## Stated task 1
Translate this sentence from the passage on connection order into Spanish: "The main annoyance is when you are doing analysis where you want to cut the driver of a signal or something by name, so the order/direction of connections matters."
## Stated task 2
Answer these from the passage on connection order:
(a) The writer suspects they hit this for reasons similar to whose?
(b) In what kind of testbenches can an undriven wire be used as an oracle?
(c) Apart from the case of an undriven signal, has the writer managed to create a case where the order is reversed?
## Stated task 3
Proceed with the passage on connection order, picking up after its last sentence.

## Passage given
**********
From my memory of this, I suspect I hit it for similar reasons to Katharina because I was trying to do the same type of thing. I believe this shouldn't cause mis-synthesis as from the perspective of i/o and assertions etc the behaviour shouldn't change due to this afaik.

The main annoyance is when you are doing analysis where you want to cut the driver of a signal or something by name, so the order/direction of connections matters. I haven't been able to create a case where the order is reversed other than when one of the signals is undriven (which can happen in e.g. formal testbenches where an undriven wire is used as an oracle), but below is a similar example that can be annoying for this type of analysis.
**********
## Record list
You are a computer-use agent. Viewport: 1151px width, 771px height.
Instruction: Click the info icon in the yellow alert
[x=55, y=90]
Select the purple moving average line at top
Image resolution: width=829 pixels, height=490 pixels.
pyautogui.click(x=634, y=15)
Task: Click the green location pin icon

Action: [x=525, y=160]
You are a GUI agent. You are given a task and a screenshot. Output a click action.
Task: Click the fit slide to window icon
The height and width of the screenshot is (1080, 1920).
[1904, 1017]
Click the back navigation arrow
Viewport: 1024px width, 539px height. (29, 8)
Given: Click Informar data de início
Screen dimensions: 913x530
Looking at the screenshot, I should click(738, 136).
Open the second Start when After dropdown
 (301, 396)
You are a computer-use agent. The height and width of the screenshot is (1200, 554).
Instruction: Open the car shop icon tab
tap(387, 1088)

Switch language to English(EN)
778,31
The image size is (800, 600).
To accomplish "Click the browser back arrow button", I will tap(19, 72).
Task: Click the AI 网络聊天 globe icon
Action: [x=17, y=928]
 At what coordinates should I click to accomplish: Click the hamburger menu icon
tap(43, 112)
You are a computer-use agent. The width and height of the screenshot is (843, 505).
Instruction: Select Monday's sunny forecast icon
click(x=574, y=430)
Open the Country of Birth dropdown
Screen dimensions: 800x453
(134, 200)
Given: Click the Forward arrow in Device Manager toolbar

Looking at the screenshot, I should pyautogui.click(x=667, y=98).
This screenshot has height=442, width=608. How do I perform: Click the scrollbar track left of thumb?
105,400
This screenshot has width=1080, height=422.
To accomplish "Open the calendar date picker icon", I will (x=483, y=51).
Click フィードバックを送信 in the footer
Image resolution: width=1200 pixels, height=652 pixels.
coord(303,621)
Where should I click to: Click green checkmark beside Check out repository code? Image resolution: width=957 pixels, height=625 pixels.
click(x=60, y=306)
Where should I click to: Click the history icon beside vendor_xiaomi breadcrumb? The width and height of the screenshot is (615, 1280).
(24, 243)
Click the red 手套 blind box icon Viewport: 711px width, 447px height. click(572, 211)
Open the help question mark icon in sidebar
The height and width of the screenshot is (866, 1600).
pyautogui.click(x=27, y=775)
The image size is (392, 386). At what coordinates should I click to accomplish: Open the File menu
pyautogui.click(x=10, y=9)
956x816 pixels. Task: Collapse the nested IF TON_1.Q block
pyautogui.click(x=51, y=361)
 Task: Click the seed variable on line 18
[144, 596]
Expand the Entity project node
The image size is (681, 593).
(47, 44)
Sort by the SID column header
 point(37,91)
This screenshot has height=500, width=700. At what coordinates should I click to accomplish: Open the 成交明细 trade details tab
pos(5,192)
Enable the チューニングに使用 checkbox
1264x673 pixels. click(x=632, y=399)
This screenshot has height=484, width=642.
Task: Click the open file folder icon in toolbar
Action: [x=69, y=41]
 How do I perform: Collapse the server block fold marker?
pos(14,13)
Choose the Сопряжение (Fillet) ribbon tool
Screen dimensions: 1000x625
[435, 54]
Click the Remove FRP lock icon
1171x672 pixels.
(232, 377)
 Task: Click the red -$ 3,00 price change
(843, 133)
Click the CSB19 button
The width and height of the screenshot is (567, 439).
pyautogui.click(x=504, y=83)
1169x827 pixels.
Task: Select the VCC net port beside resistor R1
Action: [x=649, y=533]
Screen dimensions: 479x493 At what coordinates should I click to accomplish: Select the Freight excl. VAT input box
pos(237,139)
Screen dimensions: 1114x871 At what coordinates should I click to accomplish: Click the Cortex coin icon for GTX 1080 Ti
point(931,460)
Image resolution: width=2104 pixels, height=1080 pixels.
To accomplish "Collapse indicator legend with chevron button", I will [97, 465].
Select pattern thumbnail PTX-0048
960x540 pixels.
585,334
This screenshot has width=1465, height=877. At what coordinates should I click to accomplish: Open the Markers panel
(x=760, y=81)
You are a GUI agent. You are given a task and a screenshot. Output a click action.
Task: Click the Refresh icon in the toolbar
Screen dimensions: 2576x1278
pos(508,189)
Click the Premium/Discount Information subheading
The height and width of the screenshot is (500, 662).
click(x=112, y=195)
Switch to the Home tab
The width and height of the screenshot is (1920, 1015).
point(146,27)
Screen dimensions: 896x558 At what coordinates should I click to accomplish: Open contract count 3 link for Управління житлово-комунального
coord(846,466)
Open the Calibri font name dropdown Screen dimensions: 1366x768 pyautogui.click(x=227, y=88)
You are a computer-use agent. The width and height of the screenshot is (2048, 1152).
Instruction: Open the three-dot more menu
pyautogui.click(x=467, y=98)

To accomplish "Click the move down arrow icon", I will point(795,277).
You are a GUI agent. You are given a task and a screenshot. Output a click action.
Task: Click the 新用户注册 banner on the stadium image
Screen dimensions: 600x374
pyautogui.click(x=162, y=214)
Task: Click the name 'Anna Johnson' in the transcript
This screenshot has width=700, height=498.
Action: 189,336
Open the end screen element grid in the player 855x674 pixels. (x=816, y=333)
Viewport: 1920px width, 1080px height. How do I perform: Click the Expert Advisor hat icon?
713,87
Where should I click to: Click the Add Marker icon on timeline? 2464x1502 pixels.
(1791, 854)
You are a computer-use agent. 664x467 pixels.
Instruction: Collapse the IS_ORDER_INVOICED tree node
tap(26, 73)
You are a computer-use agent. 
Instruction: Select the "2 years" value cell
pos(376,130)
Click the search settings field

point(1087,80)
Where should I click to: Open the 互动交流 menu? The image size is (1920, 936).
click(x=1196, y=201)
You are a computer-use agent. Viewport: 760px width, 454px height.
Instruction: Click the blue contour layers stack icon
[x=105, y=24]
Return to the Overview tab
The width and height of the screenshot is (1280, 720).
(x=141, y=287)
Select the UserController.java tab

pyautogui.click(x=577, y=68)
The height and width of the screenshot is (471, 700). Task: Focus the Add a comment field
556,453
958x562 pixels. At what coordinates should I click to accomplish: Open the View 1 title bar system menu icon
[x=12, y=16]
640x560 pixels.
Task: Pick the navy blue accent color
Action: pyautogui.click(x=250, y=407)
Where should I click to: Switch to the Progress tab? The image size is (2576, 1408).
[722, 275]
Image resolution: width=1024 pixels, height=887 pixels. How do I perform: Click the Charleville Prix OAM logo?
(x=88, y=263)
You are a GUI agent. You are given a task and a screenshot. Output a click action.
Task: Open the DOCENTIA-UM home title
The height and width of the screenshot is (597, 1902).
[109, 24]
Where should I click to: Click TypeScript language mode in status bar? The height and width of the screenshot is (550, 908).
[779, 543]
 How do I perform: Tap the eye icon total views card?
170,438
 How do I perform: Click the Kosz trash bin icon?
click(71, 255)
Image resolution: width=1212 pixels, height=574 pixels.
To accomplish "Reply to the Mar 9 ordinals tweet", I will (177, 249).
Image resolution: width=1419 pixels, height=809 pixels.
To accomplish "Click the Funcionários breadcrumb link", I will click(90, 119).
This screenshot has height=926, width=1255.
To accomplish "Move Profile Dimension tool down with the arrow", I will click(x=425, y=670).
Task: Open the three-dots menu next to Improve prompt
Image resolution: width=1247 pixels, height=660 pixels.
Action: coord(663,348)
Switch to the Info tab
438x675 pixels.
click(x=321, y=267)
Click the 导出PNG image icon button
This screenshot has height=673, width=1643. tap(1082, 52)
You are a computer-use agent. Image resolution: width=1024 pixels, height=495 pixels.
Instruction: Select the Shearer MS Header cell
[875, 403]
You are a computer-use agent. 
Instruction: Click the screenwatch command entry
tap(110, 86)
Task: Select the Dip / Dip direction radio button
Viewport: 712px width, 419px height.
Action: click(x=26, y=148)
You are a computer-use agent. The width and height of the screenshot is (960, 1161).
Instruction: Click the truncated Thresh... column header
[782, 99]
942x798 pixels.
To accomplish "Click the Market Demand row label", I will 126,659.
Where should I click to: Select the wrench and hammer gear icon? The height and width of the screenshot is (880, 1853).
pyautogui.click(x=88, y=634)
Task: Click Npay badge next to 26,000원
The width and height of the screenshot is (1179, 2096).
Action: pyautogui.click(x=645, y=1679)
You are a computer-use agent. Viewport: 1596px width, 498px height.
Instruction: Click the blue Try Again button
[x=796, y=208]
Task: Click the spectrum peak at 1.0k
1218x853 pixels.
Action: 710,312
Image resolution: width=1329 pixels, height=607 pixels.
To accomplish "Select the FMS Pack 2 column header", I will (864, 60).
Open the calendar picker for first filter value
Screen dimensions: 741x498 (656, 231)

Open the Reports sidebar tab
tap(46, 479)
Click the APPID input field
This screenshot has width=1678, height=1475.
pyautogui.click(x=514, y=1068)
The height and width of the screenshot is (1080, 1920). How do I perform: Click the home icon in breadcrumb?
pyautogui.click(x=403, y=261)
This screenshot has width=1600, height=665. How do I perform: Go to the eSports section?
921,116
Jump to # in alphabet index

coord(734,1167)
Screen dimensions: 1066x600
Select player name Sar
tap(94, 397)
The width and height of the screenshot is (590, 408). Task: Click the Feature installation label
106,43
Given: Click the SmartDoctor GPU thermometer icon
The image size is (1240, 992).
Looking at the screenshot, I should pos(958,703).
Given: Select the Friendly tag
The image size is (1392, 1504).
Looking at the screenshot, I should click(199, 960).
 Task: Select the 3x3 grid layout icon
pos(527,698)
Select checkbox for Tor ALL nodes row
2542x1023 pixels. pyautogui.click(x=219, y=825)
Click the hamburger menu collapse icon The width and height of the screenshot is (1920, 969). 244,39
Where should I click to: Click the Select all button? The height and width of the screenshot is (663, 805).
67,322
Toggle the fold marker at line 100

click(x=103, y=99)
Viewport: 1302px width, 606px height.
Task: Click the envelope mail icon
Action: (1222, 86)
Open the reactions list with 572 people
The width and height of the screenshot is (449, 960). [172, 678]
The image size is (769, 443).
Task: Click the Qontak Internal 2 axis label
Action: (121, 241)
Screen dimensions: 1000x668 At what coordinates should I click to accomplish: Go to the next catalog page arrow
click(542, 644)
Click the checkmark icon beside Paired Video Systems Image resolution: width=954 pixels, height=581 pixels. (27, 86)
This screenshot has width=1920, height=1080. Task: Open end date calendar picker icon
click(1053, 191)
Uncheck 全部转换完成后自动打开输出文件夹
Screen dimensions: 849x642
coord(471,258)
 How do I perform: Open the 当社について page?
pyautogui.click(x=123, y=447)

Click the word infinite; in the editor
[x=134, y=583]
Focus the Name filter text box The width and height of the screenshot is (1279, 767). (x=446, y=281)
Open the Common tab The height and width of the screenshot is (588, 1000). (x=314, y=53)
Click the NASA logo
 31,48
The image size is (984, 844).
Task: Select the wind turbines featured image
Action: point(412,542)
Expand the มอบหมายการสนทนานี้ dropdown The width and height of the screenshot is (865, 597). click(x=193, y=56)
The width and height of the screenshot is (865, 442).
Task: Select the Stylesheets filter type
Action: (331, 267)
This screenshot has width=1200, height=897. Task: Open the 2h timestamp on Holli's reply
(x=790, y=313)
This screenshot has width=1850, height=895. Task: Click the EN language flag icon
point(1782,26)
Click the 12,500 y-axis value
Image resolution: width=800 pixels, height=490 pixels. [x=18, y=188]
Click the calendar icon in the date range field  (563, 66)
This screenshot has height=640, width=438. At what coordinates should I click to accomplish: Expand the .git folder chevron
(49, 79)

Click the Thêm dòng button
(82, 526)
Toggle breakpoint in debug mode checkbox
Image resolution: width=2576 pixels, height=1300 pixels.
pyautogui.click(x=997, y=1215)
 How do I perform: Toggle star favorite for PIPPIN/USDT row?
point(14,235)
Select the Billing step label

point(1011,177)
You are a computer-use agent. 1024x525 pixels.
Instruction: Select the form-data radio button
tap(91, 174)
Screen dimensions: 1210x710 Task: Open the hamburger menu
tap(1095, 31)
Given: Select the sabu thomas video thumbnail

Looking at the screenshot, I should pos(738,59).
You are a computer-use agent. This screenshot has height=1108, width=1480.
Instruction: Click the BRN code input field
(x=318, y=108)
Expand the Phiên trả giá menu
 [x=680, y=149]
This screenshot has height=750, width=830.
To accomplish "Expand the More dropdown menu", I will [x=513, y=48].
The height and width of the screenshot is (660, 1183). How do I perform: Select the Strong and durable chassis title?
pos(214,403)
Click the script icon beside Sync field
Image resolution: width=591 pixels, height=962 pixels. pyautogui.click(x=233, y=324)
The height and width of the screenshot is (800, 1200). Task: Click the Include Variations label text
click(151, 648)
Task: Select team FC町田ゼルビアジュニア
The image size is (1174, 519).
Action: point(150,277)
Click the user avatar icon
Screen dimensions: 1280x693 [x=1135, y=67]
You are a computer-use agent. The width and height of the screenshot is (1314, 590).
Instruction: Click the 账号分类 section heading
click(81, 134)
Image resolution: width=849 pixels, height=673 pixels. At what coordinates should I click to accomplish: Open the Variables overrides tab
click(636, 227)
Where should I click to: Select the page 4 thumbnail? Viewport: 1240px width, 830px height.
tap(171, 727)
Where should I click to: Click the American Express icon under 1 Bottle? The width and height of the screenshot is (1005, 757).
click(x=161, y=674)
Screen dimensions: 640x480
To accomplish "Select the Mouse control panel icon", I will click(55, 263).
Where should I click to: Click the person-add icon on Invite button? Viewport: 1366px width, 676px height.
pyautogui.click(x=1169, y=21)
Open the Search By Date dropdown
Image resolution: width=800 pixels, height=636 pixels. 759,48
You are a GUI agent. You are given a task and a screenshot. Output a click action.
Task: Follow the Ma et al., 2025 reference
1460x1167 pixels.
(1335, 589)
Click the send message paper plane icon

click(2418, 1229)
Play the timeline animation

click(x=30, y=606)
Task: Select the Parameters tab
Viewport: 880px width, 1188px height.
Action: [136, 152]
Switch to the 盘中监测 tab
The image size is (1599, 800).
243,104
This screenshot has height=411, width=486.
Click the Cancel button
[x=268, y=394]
**********
## Expected answer 1
La principal molestia surge cuando haces un análisis en el que quieres cortar por nombre el driver de una señal o algo parecido, de modo que el orden o la dirección de las conexiones importa.

## Expected answer 2
(a) Katharina's.
(b) Formal testbenches.
(c) No.

## Expected answer 3
#! /usr/bin/env yosys

read_verilog <<EOT
`default_nettype none
module top(
	input wire in,
	output wire out1, out2, out3
);

wire int1, int2;
assign int1 = in;
assign int2 = int1;

assign out1 = int1;
assign out2 = int2;
assign out3 = out1 | out2;

endmodule
EOT

dump
opt_clean
dump
cutpoint top/out1
dump

The result of this is that instead of maintaining the order between those signals, they all get driven directly by in. This means when you cutpoint out1, only that one signal gets cutpointed, but out2 and out3 are still driven by in directly.

  cell $or $or$<<EOT:13$1
    ...
    connect \A \in
    connect \B \in
    connect \Y \out3
  end

  connect \int2 \in
  connect \int1 \in
  connect \out2 \in
  connect $auto$cutpoint.cc:91:execute$2 \in
  connect \out1 $auto$rtlil.cc:3274:Anyseq$4

I feel like this makes sense and is expected under the current behaviour of yosys (you can only really rely on the passes to maintain the behaviour seen at i/o and checkers), but there being wires in the transformed module with the same name as in the original but different structural relations can be confusing. From what I remember the main place I hit this type of thing was where prep would be run on a design with the intent of just lowering it to a netlist before modifying it for analysis, and it would produce confusing results due to this.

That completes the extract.